Die IVCG wurde 1957 von Rechtsanwalt Dr. Adolf Guggenbühl (1921 – 2001) mit Freunden aus Zürich gegründet. Ziel war es – bis heute – Menschen in Verantwortung aus Wirtschaft, Gesellschaft, Kultur, Politik und Wissenschaft mit dem christlichen Glauben in Berührung zu bringen. Im stilvollen Ambiente, in der Regel verbunden mit einem Essen, wurden und werden Entscheider persönlich eingeladen, sich über Schlüsselfragen des Lebens und / oder wirtschaftliche und gesellschaftsrelevante Fragen auszutauschen. Ein Experte oder eine Expertin seines bzw. ihres Fachs berichtet zu einem Thema. Im Anschluss ist Zeit, dieses zu diskutieren.
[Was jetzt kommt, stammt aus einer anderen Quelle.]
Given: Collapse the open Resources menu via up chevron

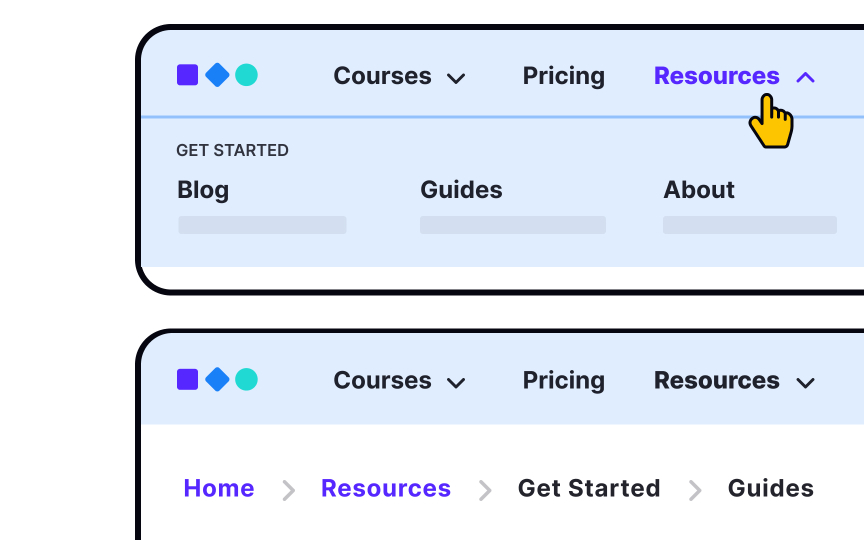Looking at the screenshot, I should (806, 78).
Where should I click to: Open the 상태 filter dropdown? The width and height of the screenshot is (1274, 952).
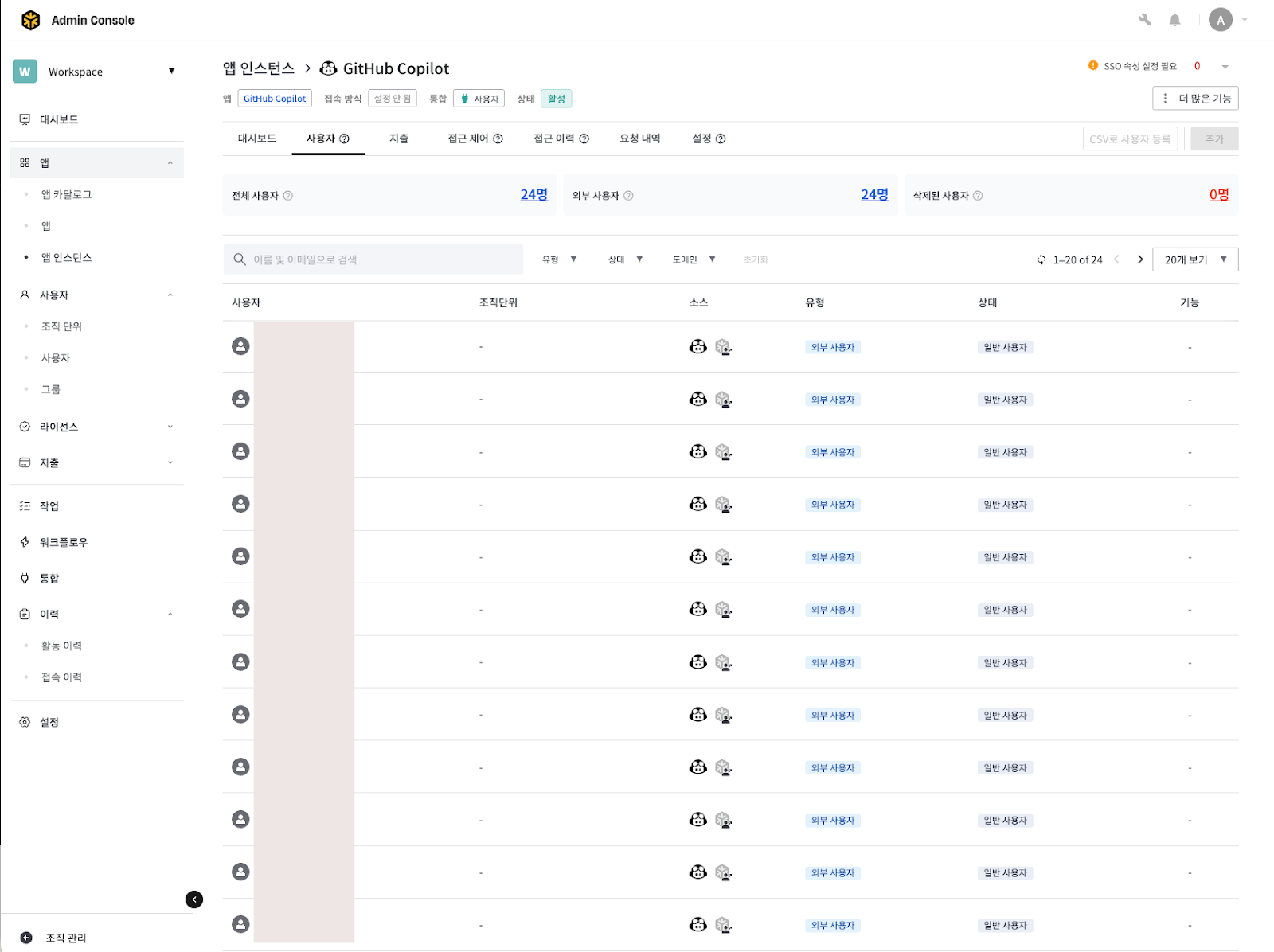tap(625, 259)
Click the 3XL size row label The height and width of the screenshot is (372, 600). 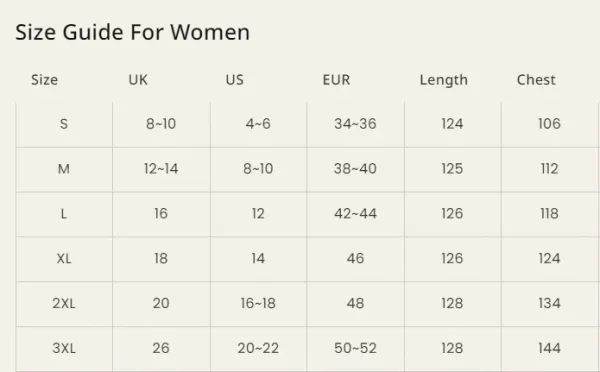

„Steht zu eurem Glauben – denn die Wirtschaft braucht Manager mit mehr Mut und Gelassenheit!“

Christoph Wyss
aus: idea vom 24. Juni 2011

Die IVCG heute

Anfang der 1990er Jahre übergab Dr. Guggenbühl das Amt des Präsidenten an den Rechtsanwalt Christoph Wyss aus Bern, der 20 Jahre in dieser Funktion wirkte. Ihm folgte Manfred Schaller, der viele Jahre als Direktor eines Missionswerkes in der Schifffahrt tätig war. Dr. Friedemann Hagenbuch, Chefarzt einer Klinik und Psychiater aus Denzlingen führte diese Arbeit fort. Heute ist in kollegialer Gemeinschaft ein Präsidium als „primus inter pares“ im Internationalen Vorstand für die Belange der IVCG verantwortlich. 

IVCG Historie

So ging es weiter

Heute ist die Bewegung in rund 70 Städten in Deutschland, Österreich und der Schweiz aktiv. Zu den klassischen Vortragstreffen kamen im Laufe der Zeit neue Veranstaltungsformate dazu wie Lunchmeetings, Apéros, Kamin- und Salonabende, Wanderungen für Führungskräfte, Impulstage etc. Das „Young Professionals-Programm“ ergänzt seit vielen Jahren das Angebot der IVCG. Junge christliche angehende oder bereits in Führungsposition befindende Menschen werden durch das Aufbauprogramm über zwei Jahre intensiv begleitet. Ziel ist zum einen, sie auf eine Führungsaufgabe vorzubereiten. Zum anderen will die IVCG jungen Menschen Wege aufzeigen, wie es gelingen kann, Karriere und Familie sowie Ehrenamt zu vereinen. Mentoren stehen ihnen dabei zur Seite.